El MDMO combina escala, geología favorable y baja exploración. El Perdido y El Seguro son dos de los proyectos que buscan transformar ese potencial en inversión.

Qué cambiaría para Malargüe

Materializar alguno de los dos proyectos tendría un efecto que excedería al activo individual. Un descubrimiento relevante validaría el modelo geológico del MDMO, reduciría la percepción de riesgo sobre otros prospectos y podría atraer nuevas campañas, empresas y financiamiento.

Durante la exploración, el impacto se concentraría en perforación, transporte, alojamiento, logística y servicios técnicos. El salto regional llegaría si un descubrimiento avanza hacia factibilidad, construcción y operación: allí aparecerían empleos permanentes, capacitación, proveedores especializados, infraestructura vial, energía, comunicaciones e ingresos fiscales.

También permitiría diversificar la matriz productiva de Malargüe y ampliar su base de servicios, hoy fuertemente vinculada a los hidrocarburos. Parte de esa experiencia operativa podría adaptarse a la minería.

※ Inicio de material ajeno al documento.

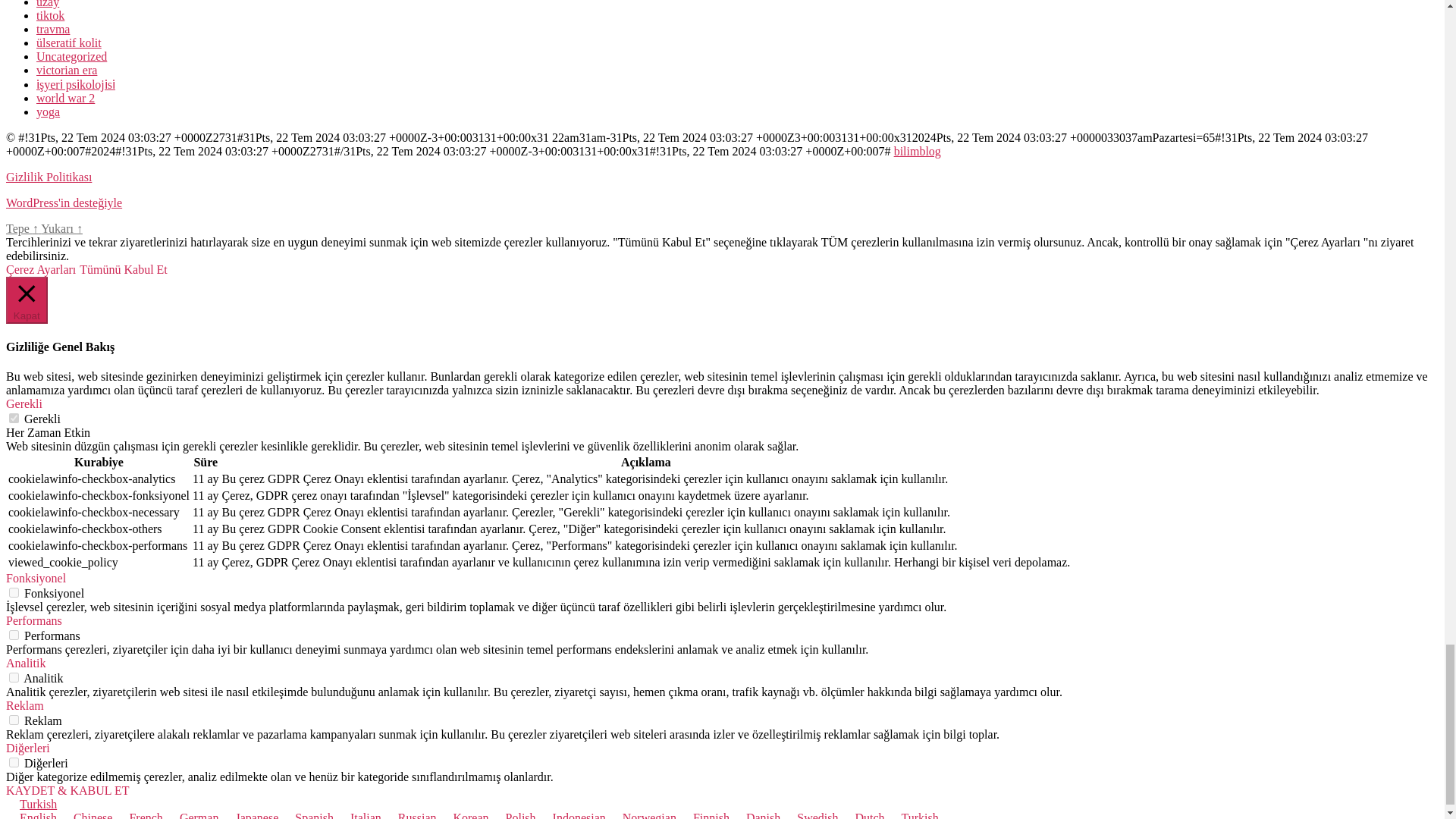
Turkish (12, 803)
on (13, 719)
on (13, 634)
on (13, 762)
on (13, 677)
on (13, 418)
on (13, 592)
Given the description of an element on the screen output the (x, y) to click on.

Sin embargo, una campaña exitosa no equivale automáticamente a una mina. Será necesario demostrar ley, volumen, continuidad, recuperación metalúrgica y acceso competitivo a agua, energía y transporte, además de sostener el cumplimiento ambiental y la relación con las comunidades.

El Perdido y El Seguro ponen a prueba dos caminos distintos, pero persiguen el mismo resultado: transformar una frontera geológica en un distrito capaz de generar inversión y desarrollo regional.